Il magnate ha menzionato i politicians sette volte durante il dibattito: sempre in antitesi da sé. Loro: privilegiati, lontani, indifferenti, incapaci di capire e di risolvere, o forse nemmeno intenzionati a farlo.
Seguendo una logica che non segue più però le cose di questo mondo, il denaro esibito con sorriso smargiasso da Trump dovrebbe essere corredo essenziale dell’élite, e dunque allontanare l’uomo Donald dal suo popolo, come peraltro amava dire Bernie Sanders, l’altro indiscusso catalizzatore di masse e umori che fino all’ultimo ha rischiato di soppiantare Hillary nella corsa, proponendosi come vergine alternativa ai maneggi democratici.
Ma non in questi tempi di populismi compositi e altamente strutturati, a dispetto del comun profetizzare. Perché – rivela ancora “Rise of the TrumpenVolk” – il secondo asse del populismo di nuova foggia è la sfiducia negli esperti: scienziati, politici o analisti finanziari che siano.
Così, mentre i business man per diritto ereditario nell’immaginario collettivo sorpassano in capacità gli economisti, nella tesi del magnate neo-repubblicano il cambiamento climatico si trasforma in una bufala messa in giro dai cinesi, come ha ricordato con malcelato piacere Hillary Clinton davanti ad almeno 100 milioni di spettatori. E le teorie cospirative diventano pane per elettori in cerca di rappresentatività e rivincite, mescolate al fondamentalismo e al cosiddetto nativismo: tanto che si invoca il muro col Messico a cementare la primazia dei diritti per i cittadini venuti alla luce nel Paese, a dispetto di stranieri e immigrati, anche regolari.
Quanto sia fattibile non importa: funziona non quando esiste, ma finché canalizza la rabbia, talvolta il conservatorismo, il senso di emarginazione, l’anomia. Condizioni e attitudini più o meno evidenti ma, secondo le analisi, determinanti nel successo populista, e incarnate con inconsapevole perfezione dai supporter imbufaliti e aggressivi presenti alle adunate oceaniche di The Donald. Ma anche nelle manifestazioni della tifoseria anti-elitaria di Sanders, incapace di rassegnarsi alla sua sconfitta e al successo di un membro dell’establishment.

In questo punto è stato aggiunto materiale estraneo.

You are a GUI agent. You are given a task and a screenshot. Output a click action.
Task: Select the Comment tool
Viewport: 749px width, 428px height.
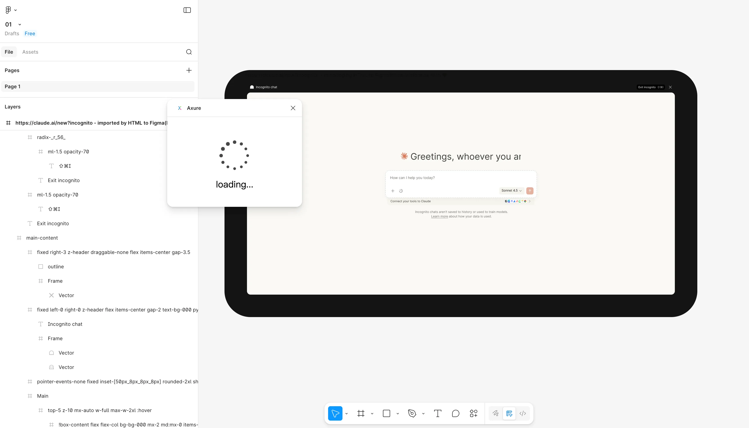[455, 413]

Più difficile è capire come la sfiducia negli esperti e l’avversione alla casta possano andare di pari passo al sentimento nazionale, terzo baluardo di una cittadinanza elettorale che non crede più nelle istituzioni né nei suoi uomini, ma aggrappa le proprie speranze a un’affiliazione con capacità demiurgiche: il potere del popolo e della vera gente. Ma è un paradosso che si scioglie – tanto in Italia quanto in America, e persino nella Gran Bretagna dell’ideologo Corbyn – con la capacità del leader populista: ogni sentimento ha bisogno del suo pubblico e del suo oratore. E sembra quasi superfluo dunque ricordare il battage patetico del tycoon sul certificato di nascita di Barack Obama, presidente dal Dna diversamente ricco e dalla pelle marcatamente scura, tacciato di non essere un vero americano, quindi impossibilitato a guidare la nazione.
Non è dato sapere quanti birthist fossero nella sala della Hofstra University di Hamspead, mentre The Donald cercava di spiegare perché soltanto alla fine del settembre 2016, cinque anni dopo l’esibizione di quel certificato, ha infine ammesso che sì, accidenti, Barack Obama è davvero americano. Ma c’è da immaginare che Hillary Clinton possa essersi gustata un momento di rara felicità, unica tra gli aspiranti commander in chief a rifuggire (per lo più) dalle scorciatoie demagogiche: come provano, oltre alle tabelle di queste pagine, anche le fatiche a conquistare la nomination.